> Document text:

════════════════

An overview of a Zoraki 925 chambered for 9mm P.A.K.

Zoraki is a brand of Starting pistols and airguns manufactured by Atak Arms in Turkey. They commonly produce fully automatic blank guns that are legal in many European countries, imitation replicas of popular firearms such as Glocks, Uzi, Beretta 92, and more.

== Models ==
Source:
- M906: Generic Subcompact Semi-automatic pistol chambered for 9mm PAK.
  - M807: 8mm PAK version
  - M2906: Second generation
    - M2807: 8mm PAK version
- 914: Generic Compact Semi-Automatic pistol chambered for 9mm PAK, some models can be fully-automatic
  - 2914: Second generation, cannot go full auto
- 917: Glock 17 semi-automatic replica in 9mm PAK, banned to import in the United States due to copyright violations.
- 918: Beretta 92 semi-automatic replica in 9mm PAK
  - 2918: Second generation, doesn't resemble any existing firearm.
  - 4918: Fourth generation, doesn't resemble any existing firearm.
- 925: Generic Uzi-style SMG chambered for 9mm PAK and has the ability to go fully automatic

== Legal issues ==

=== Legality ===
On June 23, 2011, the RCMP declared Zoraki models 914 and 925 as prohibited firearms in Canada for being fully automatic despite not legally being considered a firearm.

=== Lawsuits ===
In 2010, Glock sued Austrian Sporting Arms and ISSC Handels GmbH for trade dress infringement, it was settled out of court.

In 2017, an importer of Zoraki blank guns in the United States, Maxwell Corp, was sued by Glock for trade dress infringement for importing an unlicensed glock imitation model.

════════════════

> Given information:
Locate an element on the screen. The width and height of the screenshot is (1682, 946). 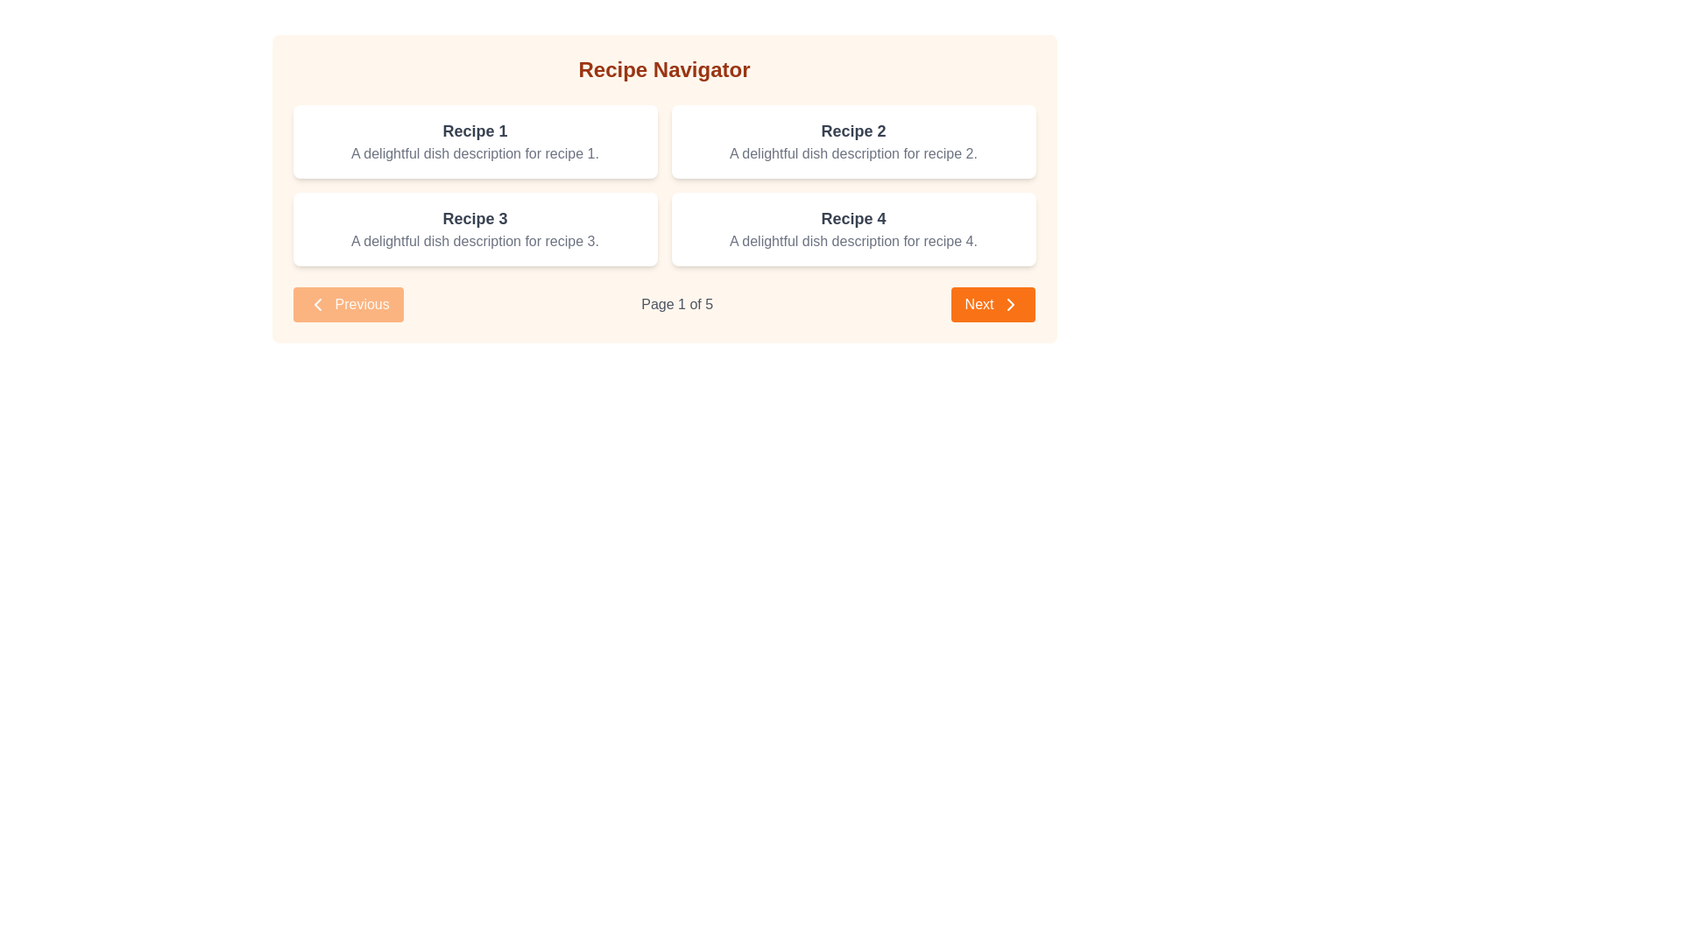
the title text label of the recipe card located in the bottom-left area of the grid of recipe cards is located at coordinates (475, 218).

════════════════

> Check your understanding:
[1] From the Zoraki text, list every model that is identified as a second-generation version.
[2] According to the Zoraki text, on what date did the RCMP declare models 914 and 925 prohibited firearms in Canada?

> Written responses:
[1] M2906, 2914, 2918

[2] June 23, 2011